Right now, the Connecticut Legislature is considering Proposed Bill No. 5682 (the “Proposed Act”), which states as its purpose “[t]o establish a process for the holder of a mechanic’s lien to establish priority for the lien effective upon the filing of a ‘Notice of Commencement of Work’ with the town clerk for recording with deeds of land.” The text of the Proposed Act states, however, that the lienor must be an architect and that the lienor’s priority is established upon the date of filing. Such language raises many questions.

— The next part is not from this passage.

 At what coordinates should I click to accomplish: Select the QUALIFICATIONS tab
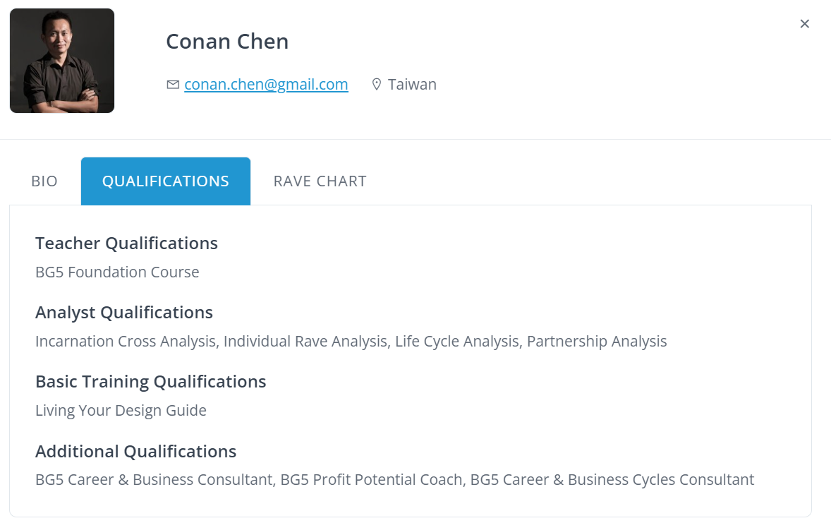click(166, 181)
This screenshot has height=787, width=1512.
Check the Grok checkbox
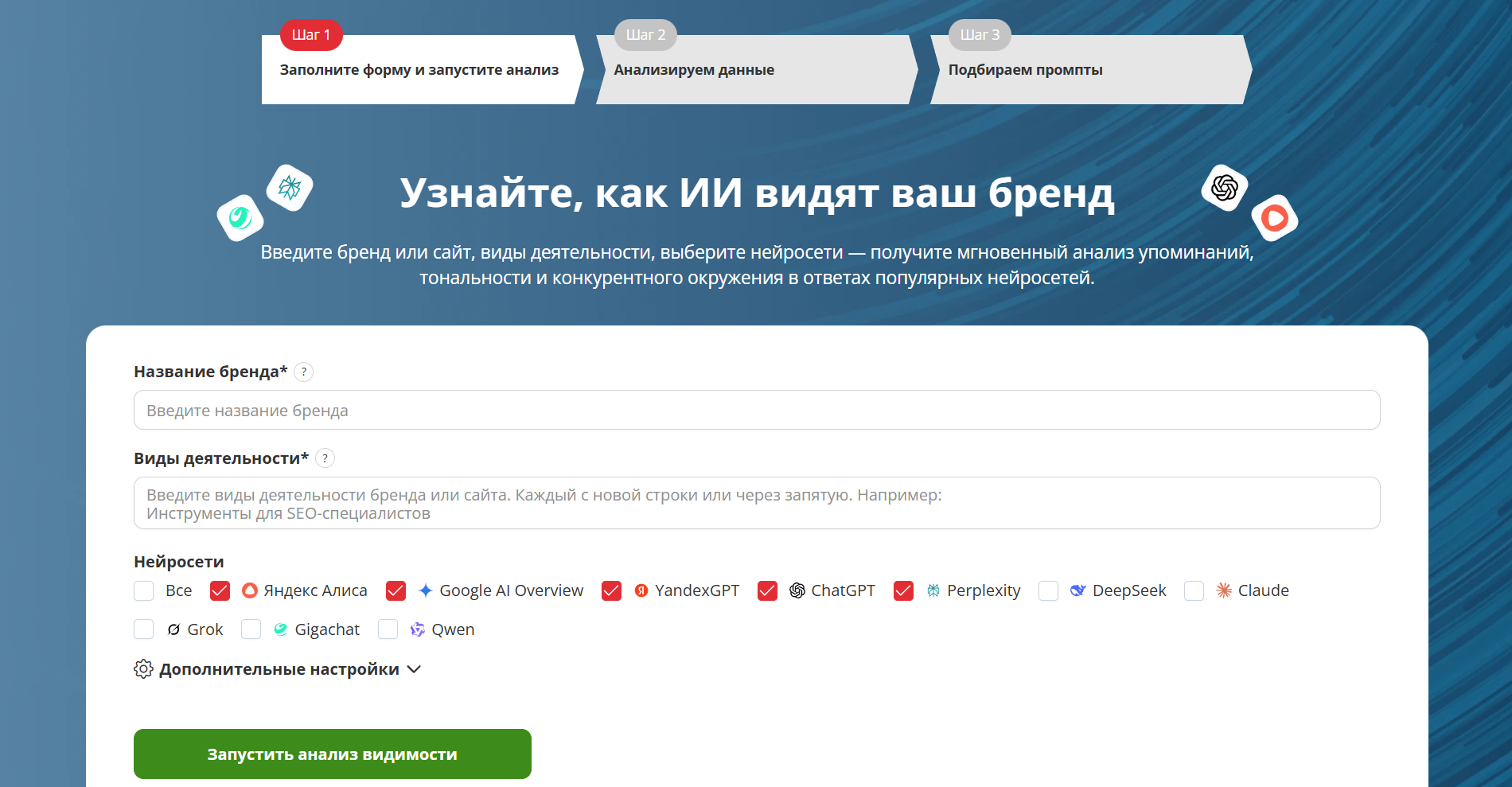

The “priority” of a mechanic’s lien pertains to where the mechanic’s lien stands in line with regard to the other claims against a property such as mortgages and other interest should the property go into foreclosure. Presently, the priority of a mechanic’s lien relates back to the first date that the lienor, i.e. the person filing the mechanic’s lien, worked on the project. There is some logic in creating a separate statute for design professionals because – unlike an excavation contractor – no one can see when a design professional starts work but, if that were the reason for the change, why does the Proposed Act only pertain to architects and not engineers as well. Moreover, inasmuch as the Proposed Act states that the lien’s priority is from the date of filing the notice, would an architect that does not file such a notice lose his right to file a mechanic’s lien or just the priority. Furthermore, generally speaking, liens arising out of the same project are considered to have equal priority regardless of when the lienor started work but the Proposed Act does not indicate whether it changes the general rule.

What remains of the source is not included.